WORK INSTRUCTION A:
Answer these questions from the nurses' strike article:
(i) How many nurses will take part in Wednesday's 24-hour stoppage?
(ii) To whom did the INMO appeal directly to table plans that would help call the strike off?
(iii) For a single day of the dispute, how many planned procedures will not go ahead?
WORK INSTRUCTION B: Carry on the nurses' strike article, starting after its final sentence.

SOURCE EXTRACT section start

Government has not tabled any plans to prevent nurses strike says union

Irish Nurses and Midwives Organisation appeal to Taoiseach to help call off stoppages

The planned strike by INMO members on Wednesday, January 30th, will be the first in a series of six scheduled work stoppages in the coming weeks as part of an on-going dispute over pay and staffing issues Photograph: Frank Miller

The planned strike by INMO members on Wednesday, January 30th, will be the first in a series of six scheduled work stoppages in the coming weeks as part of an on-going dispute over pay and staffing issues Photograph: Frank Miller

 

The Government has not tabled any new initiatives to try to avert a 24-hour strike by nurses this Wednesday, with further work stoppages planned, union sources have said.

The Irish Nurses and Midwives Organisation (INMO) has appealed directly to Taoiseach Leo Varadkar and his senior staff to table plans that would help call the strike off.

Government sources insisted on Sunday that no proposals for additional pay rises could be tabled. Sources said Government could consider other proposals for nurses that did not involve additional pay but that no decisions had been taken on what these could be.

A spokeswoman for Minister for Health Simon Harris last night again appealed for unions and health management to use the time between now and Wednesday to avoid the dispute going ahead.

“The Minister has said repeatedly engagement is key to this dispute being avoided and he hopes the remaining time is used by both sides to prevent industrial action from proceeding,” the spokeswoman added.

Challenges

The levels of nursing which will be provided across the health service during Wednesday’s strike will pose real challenges, according to the HSE.

It said it had concerns about the scale of the planned 24-hour work stoppage by nearly 40,000 nurses across hospitals and in the community, as well as about the number of services that would be affected.

The planned strike by members of the INMO on Wednesday will be the first in a series of six scheduled work stoppages in the weeks ahead as part of a dispute over pay and staffing issues.

The HSE said it was continuing to engage with the INMO to secure further agreement “to allow us to operate safely” amid strike action.

“To put it into context, for a single day of the dispute, up to 13,000 patients will have their outpatient appointment cancelled and a further 2,000 planned procedures will not go ahead.

“In terms of community services, thousands of appointments will be cancelled.

SOURCE EXTRACT section end
RECORDS PROVIDED section start

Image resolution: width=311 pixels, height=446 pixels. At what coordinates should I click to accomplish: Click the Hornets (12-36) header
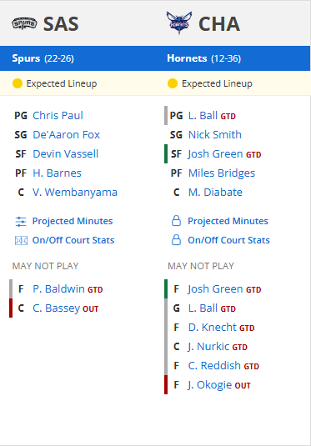(203, 58)
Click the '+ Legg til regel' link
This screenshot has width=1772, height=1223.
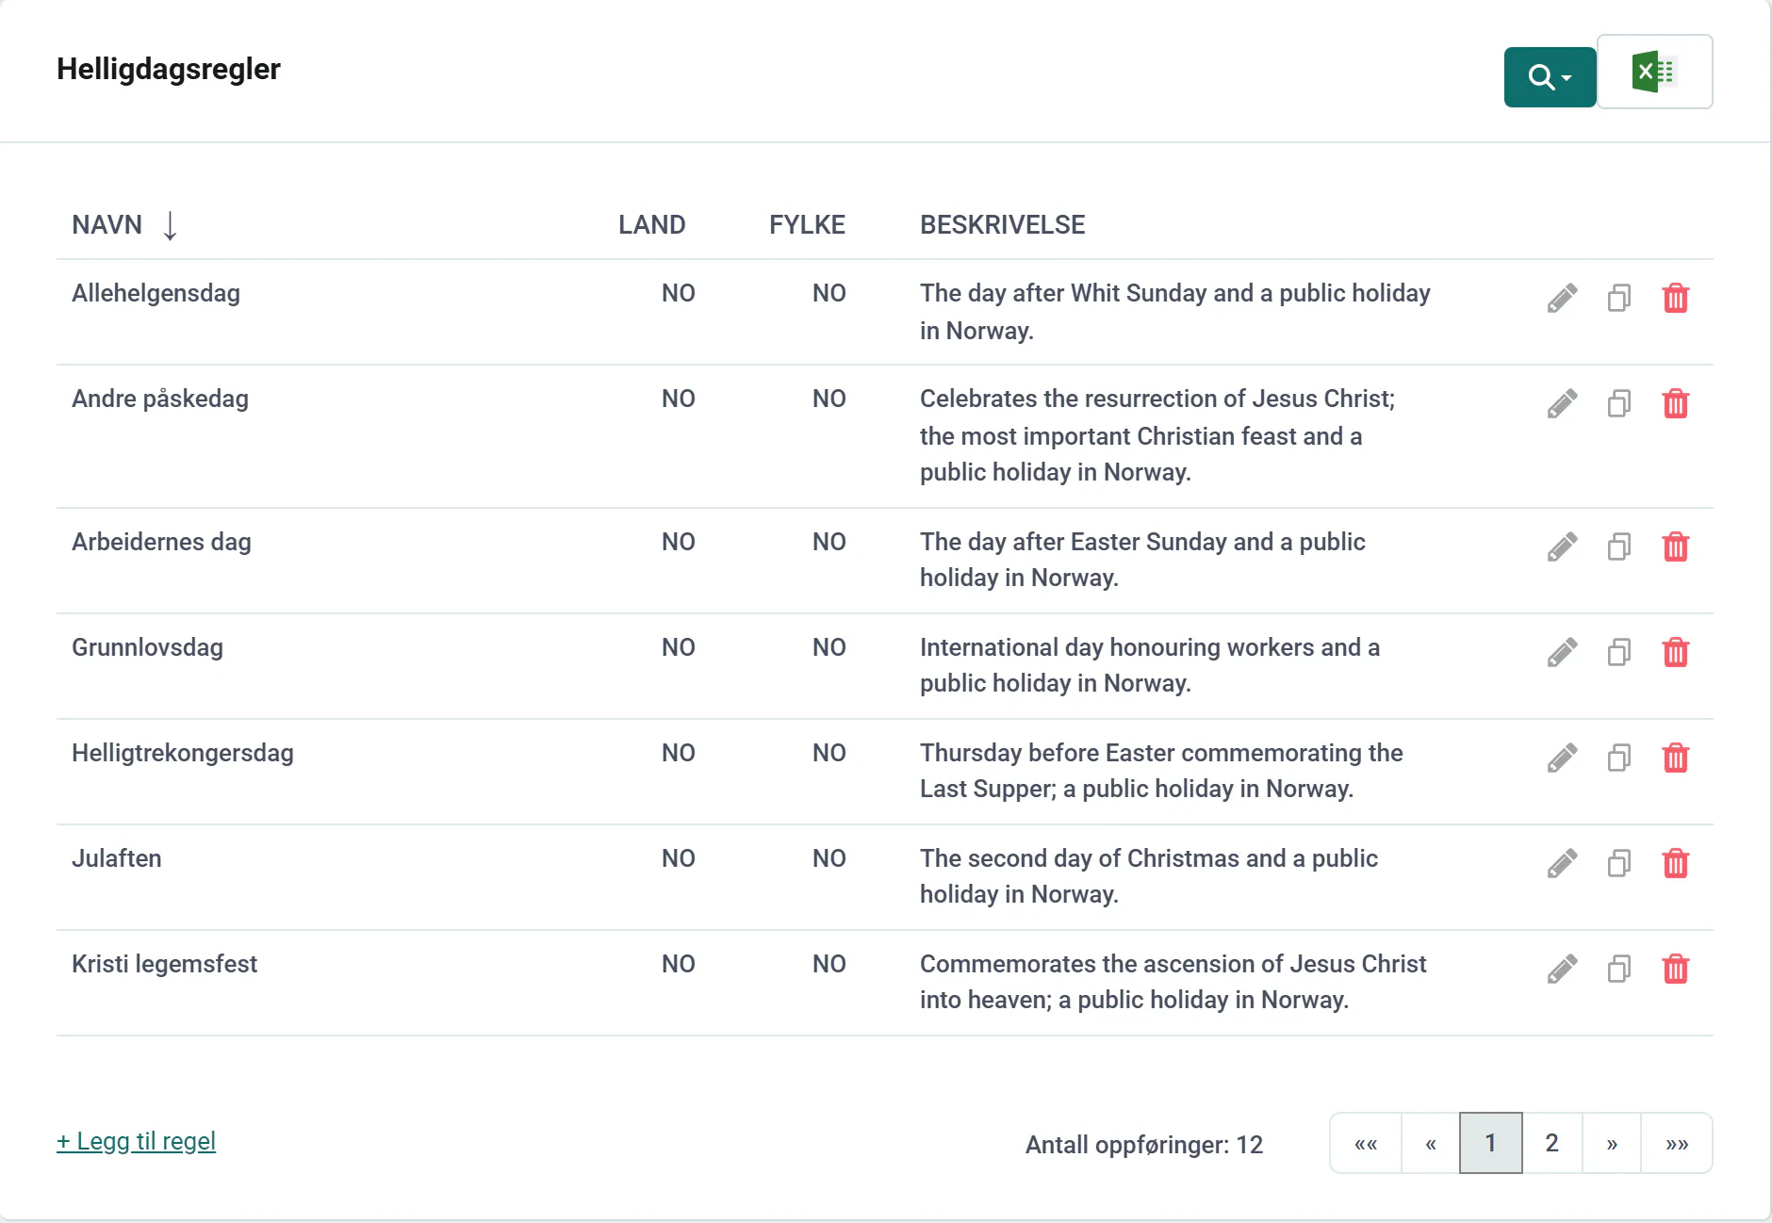point(137,1141)
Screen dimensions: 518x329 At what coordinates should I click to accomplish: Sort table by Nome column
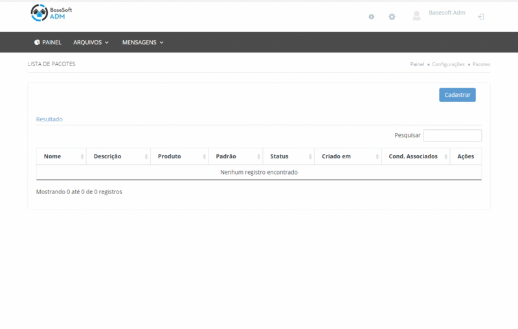61,156
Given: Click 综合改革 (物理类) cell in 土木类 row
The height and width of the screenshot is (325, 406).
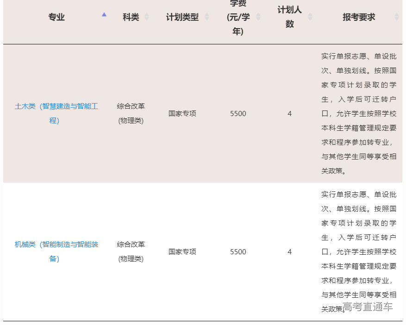Looking at the screenshot, I should pos(131,113).
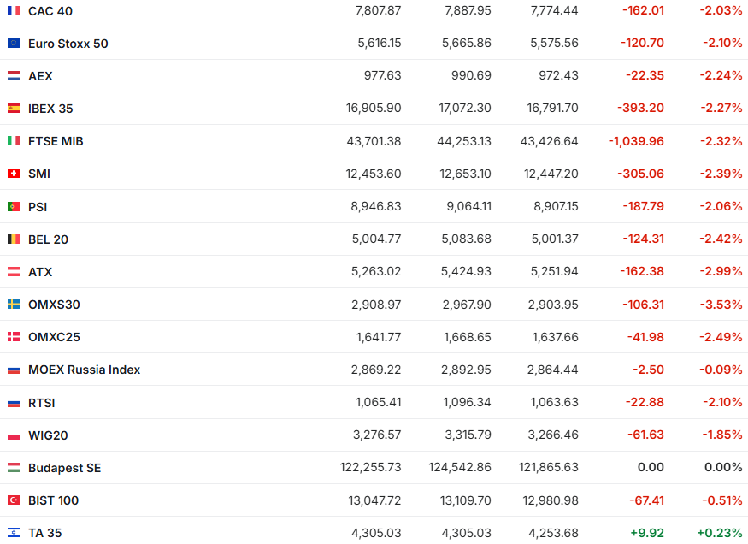Select the MOEX Russia Index link
748x544 pixels.
point(84,370)
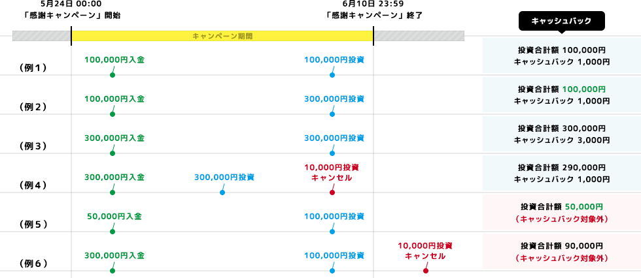Select the （例１） row label

coord(33,68)
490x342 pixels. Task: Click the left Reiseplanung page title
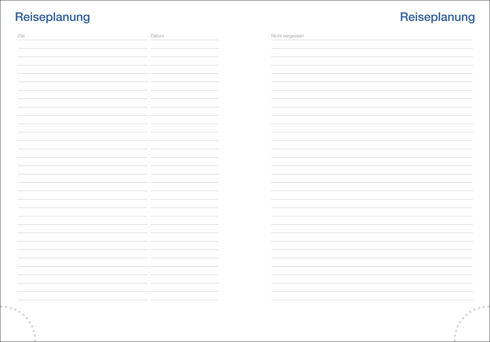(52, 17)
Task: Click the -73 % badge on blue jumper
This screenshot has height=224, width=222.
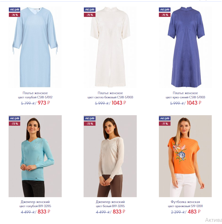Action: (15, 124)
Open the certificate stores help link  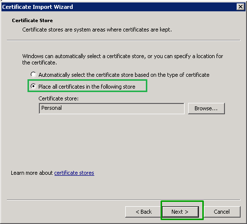[x=74, y=173]
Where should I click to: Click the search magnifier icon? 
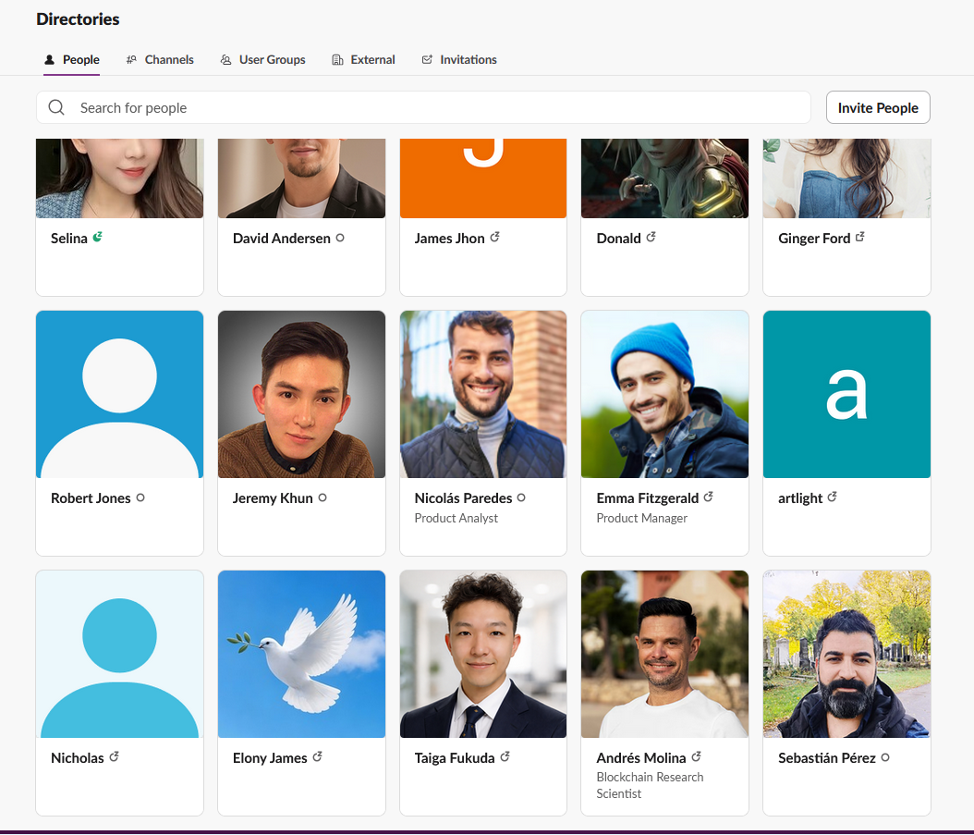56,107
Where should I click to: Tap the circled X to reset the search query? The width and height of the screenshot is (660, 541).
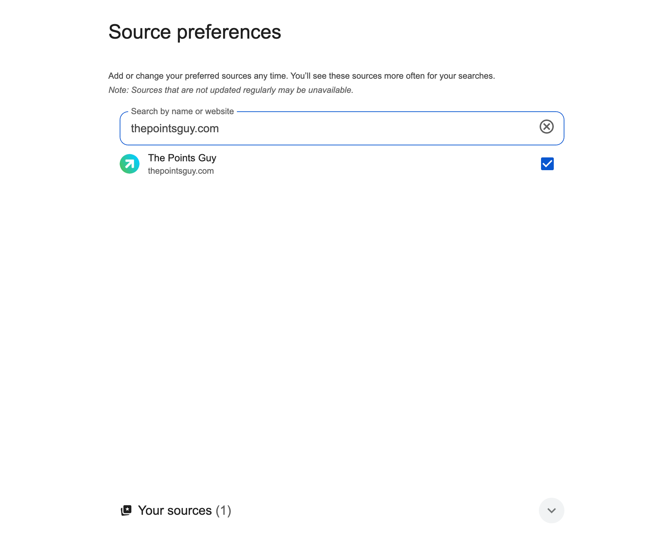point(546,127)
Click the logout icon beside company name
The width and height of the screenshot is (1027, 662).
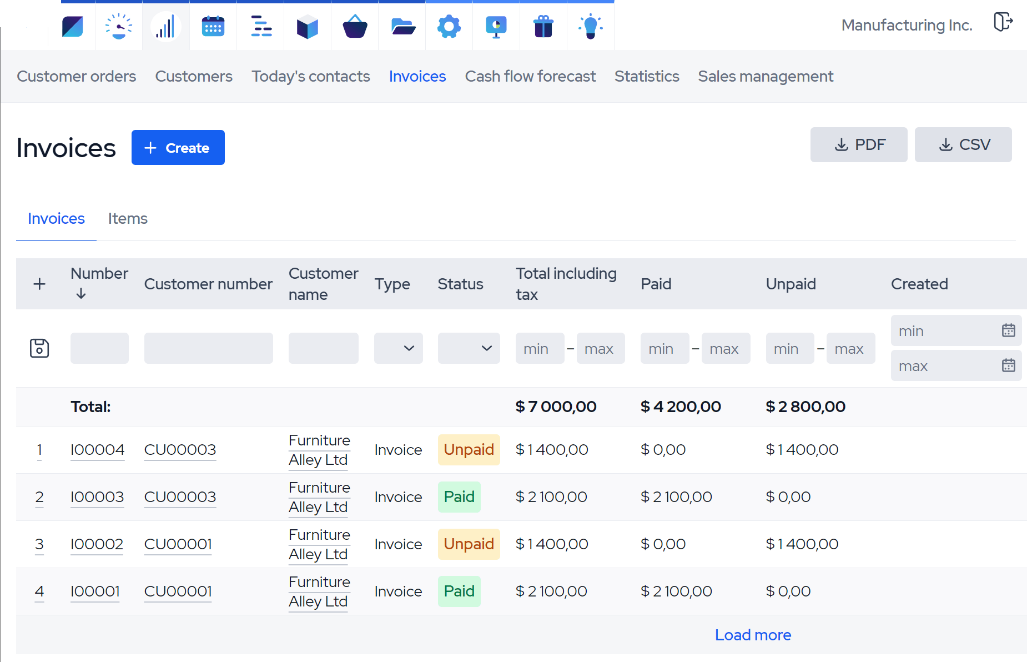tap(1003, 22)
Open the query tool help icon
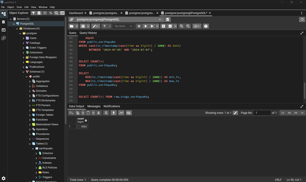This screenshot has width=306, height=182. pos(206,26)
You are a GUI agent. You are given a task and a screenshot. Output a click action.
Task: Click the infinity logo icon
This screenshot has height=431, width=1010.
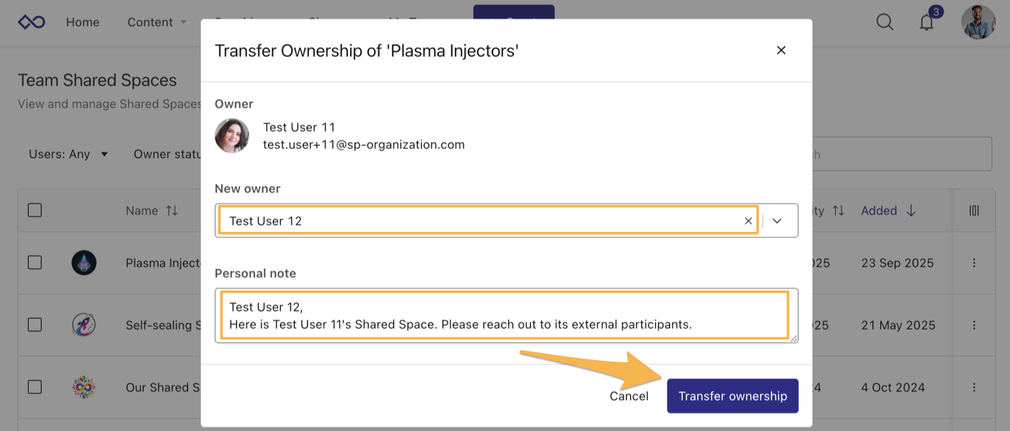32,22
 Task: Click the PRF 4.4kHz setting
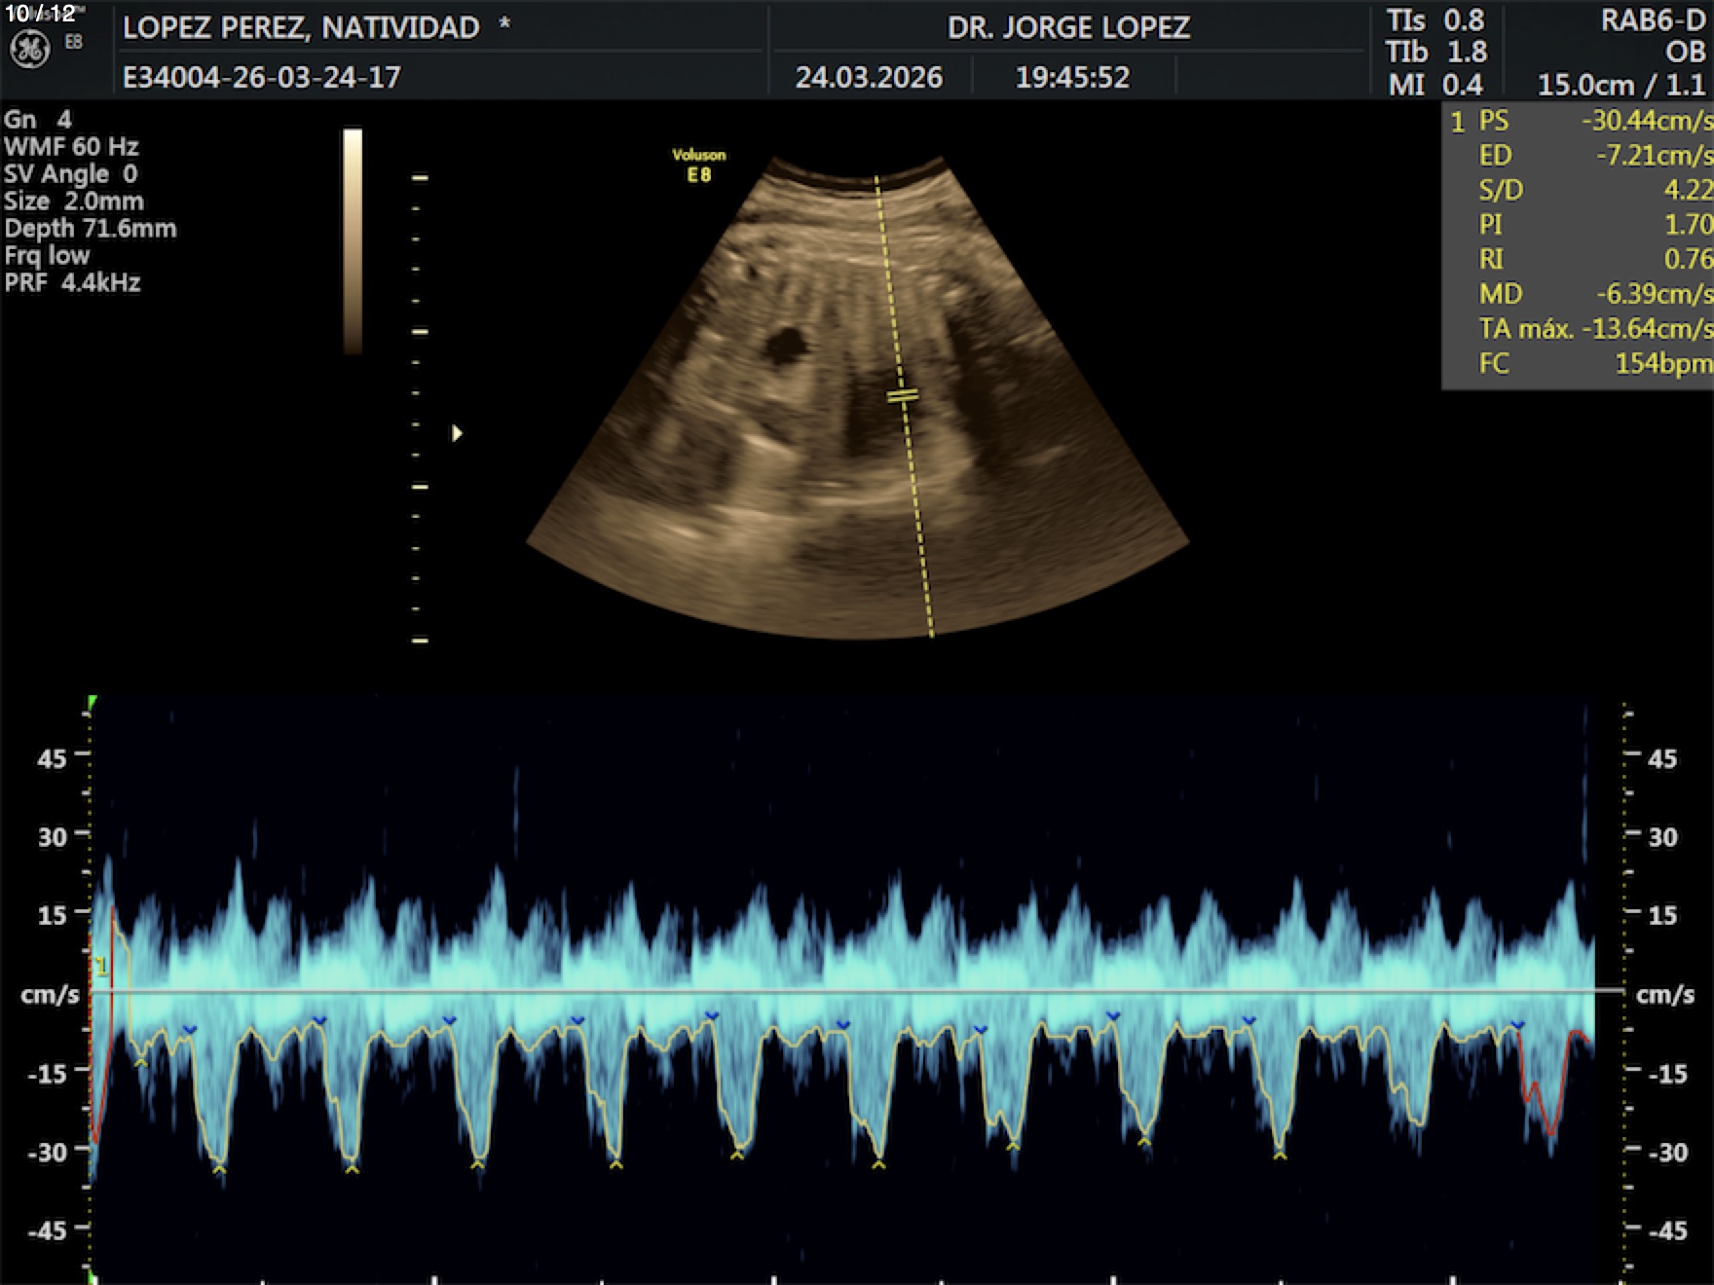click(x=73, y=283)
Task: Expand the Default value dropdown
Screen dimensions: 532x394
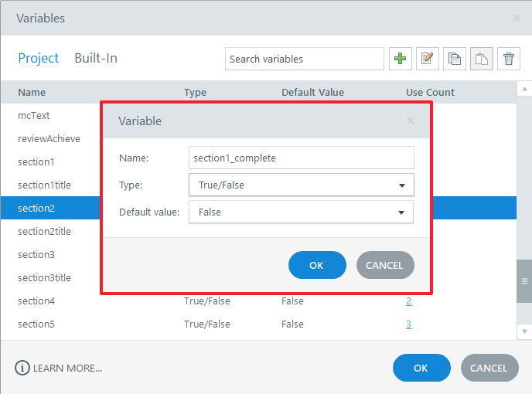Action: (x=302, y=212)
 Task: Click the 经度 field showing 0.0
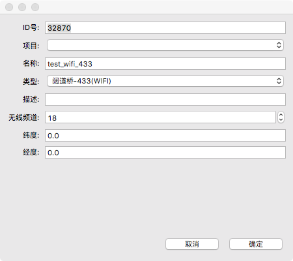(165, 153)
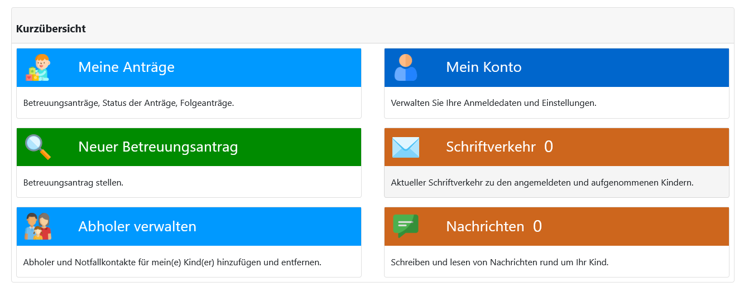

RECORDS PROVIDED section end

EXERCISE RESPONSE A:
(i) Nearly 40,000 nurses.
(ii) Taoiseach Leo Varadkar and his senior staff.
(iii) 2,000 planned procedures.

EXERCISE RESPONSE B:
“While these patients and clients will be rescheduled, it will affect our ability to treat further patients in a timely way. Also, if the subsequent days proceed, it will have a cumulative impact on wait times and volumes.”

Overtime ban

Meanwhile, psychiatric nurses on Thursday are scheduled to put in place an overtime ban in the mental health service.

Members of the Psychiatric Nurses Association (PNA) plan to escalate their campaign of industrial action to full strikes towards the middle of February.

The Irish Times reported on Saturday that HSE senior management had warned in a confidential internal memo that the organisation’s ability to deliver safe, sustainable services would be “compromised” if the planned nurses’ strike went ahead on Wednesday.

Talks aimed at averting the stoppage broke down on Friday evening.

In a statement, the HSE said efforts would continue to avert strike action and health service management would “work with INMO to ensure appropriate arrangements are in place to support safe care provision.

“The threatened industrial action poses real challenges to service delivery given the scale of the action proposed across our hospitals and community services. Our objective is to deliver safe services during the day of the strike.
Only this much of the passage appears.